- Extract
********************

Bucharest: Ready for a post-Soviet future


Len Rutledge finds that Bucharest now welcomes all visitors

"There is no such thing as vampires," I'm told on my first afternoon in Bucharest, Romania. "Dracula is our country's biggest brand, but he is fake." My wife and I had not come to Bucharest to find vampires. In fact, we were uncertain why we had come but a few days later it was clear. We had come to see a place once known as the "Paris of the East" which had suffered badly under five decades of communism but was now re-emerging as a welcoming place for all visitors.

Bucharest is unlikely to win any awards for beauty or style, but it surprised us with its cosmopolitan vibe and energy. Although much of Romania's capital was bulldozed by the communists, the old town survived and is abuzz with bars, cafes and restaurants.

Nicolae Ceausescu, the megalomaniacal ruler for many years, ripped out a huge area of the historical centre — 30,000 houses, schools, and churches — to create his dream city with wide boulevards, stone-faced apartment blocks, and gurgling fountains modelled, it is said, on Pyongyang, North Korea. That is still there but thankfully so too are some wonderful art nouveau buildings, ancient churches and monasteries, lush parkland, lakes and elegant boulevards.

Romania joined the EU in 2007, but it is not in the Euro zone. Instead we changed our money to Romanian lei, and received a pleasant surprise with the result. That is another reason to stay longer than planned.

We started our sightseeing by visited the indisputably jaw-dropping Palace of the Parliament, a gargantuan concrete folly and an embodiment of communist-era might. Ceausescu bled the nation dry to erect the second-largest building in the world (after the Pentagon) and the huge annual maintenance bill is still a drain on resources. It finally opened in 1994 — five years after Ceausescu was executed in a bloody revolt.

We toured in a small group through a fraction of the 1100 rooms. Most are empty to this day but the ones we saw were lavishly decorated. Finally, we moved on to the balcony in Union Hall to take in the view down Unirii Boulevard. To visit, you need to have your passport with you and there is high security.

Palace Square was where in 1989, Nicolae Ceaușescu realised that the 80,000 people that had gathered had not come to hear his speech but to start a revolution. He began to deliver his speech but he was quickly airlifted by helicopter from the roof top. He and his wife were executed three days later and the square was renamed Revolution Square.

Around the square are the tall white Memorial of Rebirth Obelisque, the former Royal Palace which is now the National Museum of Art of Romania, and the mid-19th century Roman Athenaeum opera house where the Romanian Philharmonic Orchestra plays.

The National Museum of Art is separated into a European Gallery, with an impressive quota of old masters, and a National Gallery of Romanian art. Just north, the Roman Athenaeum is arguably the most beautiful building in town, and it's worth visiting to sample its acoustics and to gawk at its opulence. This building is a Romanian symbol and appears on a 5 Lei note.

********************

- Records supplied
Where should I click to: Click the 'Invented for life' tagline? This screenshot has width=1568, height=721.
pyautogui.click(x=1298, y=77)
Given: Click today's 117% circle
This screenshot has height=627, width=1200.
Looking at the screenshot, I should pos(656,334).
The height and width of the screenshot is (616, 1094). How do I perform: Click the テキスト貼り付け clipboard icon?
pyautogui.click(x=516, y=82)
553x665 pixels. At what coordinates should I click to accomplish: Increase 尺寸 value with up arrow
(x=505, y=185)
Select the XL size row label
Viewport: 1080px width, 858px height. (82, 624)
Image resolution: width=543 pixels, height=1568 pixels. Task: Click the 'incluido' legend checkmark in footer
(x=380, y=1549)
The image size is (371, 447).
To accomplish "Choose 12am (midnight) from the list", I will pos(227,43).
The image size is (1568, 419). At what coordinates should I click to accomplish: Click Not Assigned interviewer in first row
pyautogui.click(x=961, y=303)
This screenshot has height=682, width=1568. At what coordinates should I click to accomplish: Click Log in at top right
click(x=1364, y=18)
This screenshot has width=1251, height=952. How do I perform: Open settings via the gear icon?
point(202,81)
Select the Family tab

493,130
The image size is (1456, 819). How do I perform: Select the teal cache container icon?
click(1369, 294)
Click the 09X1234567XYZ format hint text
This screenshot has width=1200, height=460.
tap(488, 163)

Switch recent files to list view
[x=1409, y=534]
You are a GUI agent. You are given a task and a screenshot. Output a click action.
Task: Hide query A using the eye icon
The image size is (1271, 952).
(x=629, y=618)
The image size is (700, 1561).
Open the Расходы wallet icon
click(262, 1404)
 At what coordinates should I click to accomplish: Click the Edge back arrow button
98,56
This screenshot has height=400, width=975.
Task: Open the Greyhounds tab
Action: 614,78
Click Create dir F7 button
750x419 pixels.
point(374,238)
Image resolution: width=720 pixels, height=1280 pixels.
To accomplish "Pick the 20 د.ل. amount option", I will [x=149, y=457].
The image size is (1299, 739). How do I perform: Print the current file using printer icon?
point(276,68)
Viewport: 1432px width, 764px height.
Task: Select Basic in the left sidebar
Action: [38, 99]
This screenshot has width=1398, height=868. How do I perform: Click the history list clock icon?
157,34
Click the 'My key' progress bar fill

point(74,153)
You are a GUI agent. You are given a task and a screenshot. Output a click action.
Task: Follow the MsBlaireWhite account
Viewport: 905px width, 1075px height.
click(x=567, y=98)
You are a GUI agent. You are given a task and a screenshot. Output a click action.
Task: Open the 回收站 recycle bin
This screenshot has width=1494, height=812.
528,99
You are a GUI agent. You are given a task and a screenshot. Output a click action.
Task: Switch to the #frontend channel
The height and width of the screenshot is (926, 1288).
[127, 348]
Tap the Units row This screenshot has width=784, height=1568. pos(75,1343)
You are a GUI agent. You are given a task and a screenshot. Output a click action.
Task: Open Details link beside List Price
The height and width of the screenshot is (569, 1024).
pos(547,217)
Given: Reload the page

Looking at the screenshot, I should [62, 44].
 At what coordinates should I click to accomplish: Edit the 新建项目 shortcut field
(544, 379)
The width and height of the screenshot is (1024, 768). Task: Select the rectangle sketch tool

********************

- What is asked
A – According to the Bucharest travel article, which building appears on a 5 Lei note?
B – Please extend the Bucharest travel article with a few more paragraphs, picking up right after its final sentence.

- Answers to the tasks
A – The Roman Athenaeum.

B –
Art of a different kind is seen on the streets. There seems to be graffiti everywhere but as one local put it," They're just buildings being 'spruced up' with graffiti."

One of the surprising delights was roaming around without a plan. Fresco-filled churches hide in corners where they escaped communist building projects. The majority of the population are Eastern Orthodox, and you will find Orthodox churches dotted throughout the city. Tiny but beautiful Stavropoleos Church is in the Old Town while St Apostles' Church and Antim Church, are both near Unirii Boulevard.

For something different we strolled in the gorgeously landscaped Cismigiu Park and watched the boats on the lake. There is a chess and backgammon retreat for seniors, the most seats I have ever seen in a park, and buskers for entertainment. This is just one of several nice parks and gardens.

In another park, mills, parts of churches, old homesteads and agricultural structures are all on display in the National Village Museum, an open-air delight on the banks of Herăstrău Lake. It is comprised of some 300 buildings. It is a very long walk from the Old Town but several buses run past the museum.

Romanian food is not well known outside the country so we went to Caru' cu Bere, the Old Town's most famous beer hall with gorgeous painted vaults to try the Romanian national dish; cabbage rolls stuffed with mincemeat, with a side of polenta. It was excellent. We later tried this dish in other places and always found it enjoyable.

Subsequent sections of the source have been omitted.